WHAT NEEDS TO BE DONE:
What is needed is an exact copy of the lines in the listing below, from the one with "Viewport: 749px width, 585px" up to and including the one with "Open settings gear", with no other lines.

MATERIALS PROVIDED:
====================
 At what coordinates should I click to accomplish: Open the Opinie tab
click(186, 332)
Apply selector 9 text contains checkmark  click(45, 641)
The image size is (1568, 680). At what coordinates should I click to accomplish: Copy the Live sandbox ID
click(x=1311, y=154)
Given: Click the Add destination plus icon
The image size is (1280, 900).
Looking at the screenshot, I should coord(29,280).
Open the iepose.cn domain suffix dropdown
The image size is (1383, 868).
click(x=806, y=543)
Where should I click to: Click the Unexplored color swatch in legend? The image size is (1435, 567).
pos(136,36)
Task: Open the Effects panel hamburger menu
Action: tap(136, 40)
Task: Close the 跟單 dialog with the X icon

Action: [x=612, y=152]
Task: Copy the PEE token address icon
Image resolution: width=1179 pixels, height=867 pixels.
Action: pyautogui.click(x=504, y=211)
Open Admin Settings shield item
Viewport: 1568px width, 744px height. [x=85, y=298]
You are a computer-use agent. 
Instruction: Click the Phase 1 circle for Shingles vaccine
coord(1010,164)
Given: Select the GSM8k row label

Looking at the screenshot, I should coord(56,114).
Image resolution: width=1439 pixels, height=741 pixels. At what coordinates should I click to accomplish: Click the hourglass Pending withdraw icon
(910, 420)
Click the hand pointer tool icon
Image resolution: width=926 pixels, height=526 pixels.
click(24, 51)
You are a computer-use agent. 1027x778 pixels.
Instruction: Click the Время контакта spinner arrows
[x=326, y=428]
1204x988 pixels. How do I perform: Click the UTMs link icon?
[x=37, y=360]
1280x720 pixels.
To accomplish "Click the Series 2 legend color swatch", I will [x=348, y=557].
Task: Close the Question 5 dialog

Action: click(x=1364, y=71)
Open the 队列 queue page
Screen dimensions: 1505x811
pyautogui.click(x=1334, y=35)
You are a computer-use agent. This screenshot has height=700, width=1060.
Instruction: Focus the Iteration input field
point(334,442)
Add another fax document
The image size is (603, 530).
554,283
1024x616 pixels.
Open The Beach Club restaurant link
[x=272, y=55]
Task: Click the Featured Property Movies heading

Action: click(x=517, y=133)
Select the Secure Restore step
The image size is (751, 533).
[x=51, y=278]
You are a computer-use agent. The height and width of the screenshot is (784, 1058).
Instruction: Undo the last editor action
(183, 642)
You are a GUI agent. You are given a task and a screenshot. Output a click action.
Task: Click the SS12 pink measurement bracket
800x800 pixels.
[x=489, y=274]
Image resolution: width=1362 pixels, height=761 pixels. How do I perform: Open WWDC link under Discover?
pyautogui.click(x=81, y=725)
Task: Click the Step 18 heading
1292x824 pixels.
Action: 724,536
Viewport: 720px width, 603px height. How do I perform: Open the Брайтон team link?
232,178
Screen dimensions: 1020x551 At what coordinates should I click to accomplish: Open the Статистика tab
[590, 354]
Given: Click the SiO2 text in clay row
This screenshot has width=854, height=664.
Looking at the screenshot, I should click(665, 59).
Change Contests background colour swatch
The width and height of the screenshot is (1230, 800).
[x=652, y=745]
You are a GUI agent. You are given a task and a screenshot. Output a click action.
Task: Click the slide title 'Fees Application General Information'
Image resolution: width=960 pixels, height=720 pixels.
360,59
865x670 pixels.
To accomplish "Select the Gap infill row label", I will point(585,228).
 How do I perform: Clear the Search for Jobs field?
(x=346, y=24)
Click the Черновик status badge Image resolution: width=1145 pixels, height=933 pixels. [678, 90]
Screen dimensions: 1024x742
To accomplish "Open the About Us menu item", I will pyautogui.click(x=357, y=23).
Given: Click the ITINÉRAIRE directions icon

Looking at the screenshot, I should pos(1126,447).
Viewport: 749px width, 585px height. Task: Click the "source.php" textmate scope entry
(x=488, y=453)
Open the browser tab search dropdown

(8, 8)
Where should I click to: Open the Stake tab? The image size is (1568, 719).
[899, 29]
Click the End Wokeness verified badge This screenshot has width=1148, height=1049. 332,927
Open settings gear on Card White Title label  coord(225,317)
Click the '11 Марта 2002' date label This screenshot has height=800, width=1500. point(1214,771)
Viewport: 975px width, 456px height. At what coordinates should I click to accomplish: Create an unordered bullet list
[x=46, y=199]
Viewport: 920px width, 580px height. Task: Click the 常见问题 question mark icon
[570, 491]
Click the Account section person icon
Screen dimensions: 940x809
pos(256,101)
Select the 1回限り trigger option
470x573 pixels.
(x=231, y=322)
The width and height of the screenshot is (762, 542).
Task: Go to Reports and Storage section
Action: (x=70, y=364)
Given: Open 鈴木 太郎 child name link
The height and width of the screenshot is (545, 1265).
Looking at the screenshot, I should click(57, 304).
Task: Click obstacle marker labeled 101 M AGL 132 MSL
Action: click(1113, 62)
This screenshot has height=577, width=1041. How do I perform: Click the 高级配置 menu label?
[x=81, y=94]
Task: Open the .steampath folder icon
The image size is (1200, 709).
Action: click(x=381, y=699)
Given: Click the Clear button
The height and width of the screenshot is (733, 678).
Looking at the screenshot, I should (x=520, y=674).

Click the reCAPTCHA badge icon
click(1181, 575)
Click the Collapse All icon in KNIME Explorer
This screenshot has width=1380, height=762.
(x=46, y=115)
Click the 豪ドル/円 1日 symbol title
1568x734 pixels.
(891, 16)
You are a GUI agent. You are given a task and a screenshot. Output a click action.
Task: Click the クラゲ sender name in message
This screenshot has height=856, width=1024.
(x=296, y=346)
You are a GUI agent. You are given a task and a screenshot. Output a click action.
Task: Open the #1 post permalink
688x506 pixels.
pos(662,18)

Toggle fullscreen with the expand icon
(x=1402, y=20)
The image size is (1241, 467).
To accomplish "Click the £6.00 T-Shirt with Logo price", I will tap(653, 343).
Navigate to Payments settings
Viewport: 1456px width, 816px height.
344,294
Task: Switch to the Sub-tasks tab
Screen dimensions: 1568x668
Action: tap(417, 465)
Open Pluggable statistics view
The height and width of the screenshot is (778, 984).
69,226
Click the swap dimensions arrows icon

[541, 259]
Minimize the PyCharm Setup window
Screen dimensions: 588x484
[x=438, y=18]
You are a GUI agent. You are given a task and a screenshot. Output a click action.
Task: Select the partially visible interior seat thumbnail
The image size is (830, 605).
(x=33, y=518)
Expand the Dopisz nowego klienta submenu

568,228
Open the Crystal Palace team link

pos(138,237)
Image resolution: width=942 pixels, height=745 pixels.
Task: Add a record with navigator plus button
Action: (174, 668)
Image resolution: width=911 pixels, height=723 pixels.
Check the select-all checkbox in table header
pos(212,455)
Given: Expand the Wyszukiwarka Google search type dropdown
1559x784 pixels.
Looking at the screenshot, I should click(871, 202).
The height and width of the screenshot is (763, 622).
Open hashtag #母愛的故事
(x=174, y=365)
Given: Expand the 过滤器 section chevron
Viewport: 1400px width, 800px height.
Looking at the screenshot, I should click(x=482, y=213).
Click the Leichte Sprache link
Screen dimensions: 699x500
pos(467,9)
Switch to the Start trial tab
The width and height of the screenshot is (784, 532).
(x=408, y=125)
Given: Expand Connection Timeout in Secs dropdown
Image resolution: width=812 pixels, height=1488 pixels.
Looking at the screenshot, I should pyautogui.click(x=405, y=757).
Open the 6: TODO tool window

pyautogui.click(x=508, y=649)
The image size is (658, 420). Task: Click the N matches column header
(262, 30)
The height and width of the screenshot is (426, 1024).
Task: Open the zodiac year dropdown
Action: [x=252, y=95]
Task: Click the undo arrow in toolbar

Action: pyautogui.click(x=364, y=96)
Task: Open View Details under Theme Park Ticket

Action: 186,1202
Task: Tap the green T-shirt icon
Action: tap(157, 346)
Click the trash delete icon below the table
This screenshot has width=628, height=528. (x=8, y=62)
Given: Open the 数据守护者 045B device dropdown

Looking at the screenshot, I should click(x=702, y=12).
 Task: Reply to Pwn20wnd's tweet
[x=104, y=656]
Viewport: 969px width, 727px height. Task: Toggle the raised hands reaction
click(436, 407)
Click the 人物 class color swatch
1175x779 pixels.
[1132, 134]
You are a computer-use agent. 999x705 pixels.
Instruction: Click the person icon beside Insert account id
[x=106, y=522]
====================
EXERCISE SOLUTION:
Viewport: 749px width, 585px height. Task: Click the "source.php" textmate scope entry
(x=488, y=453)
Open the browser tab search dropdown

(8, 8)
Where should I click to: Open the Stake tab? The image size is (1568, 719).
[899, 29]
Click the End Wokeness verified badge This screenshot has width=1148, height=1049. 332,927
Open settings gear on Card White Title label  coord(225,317)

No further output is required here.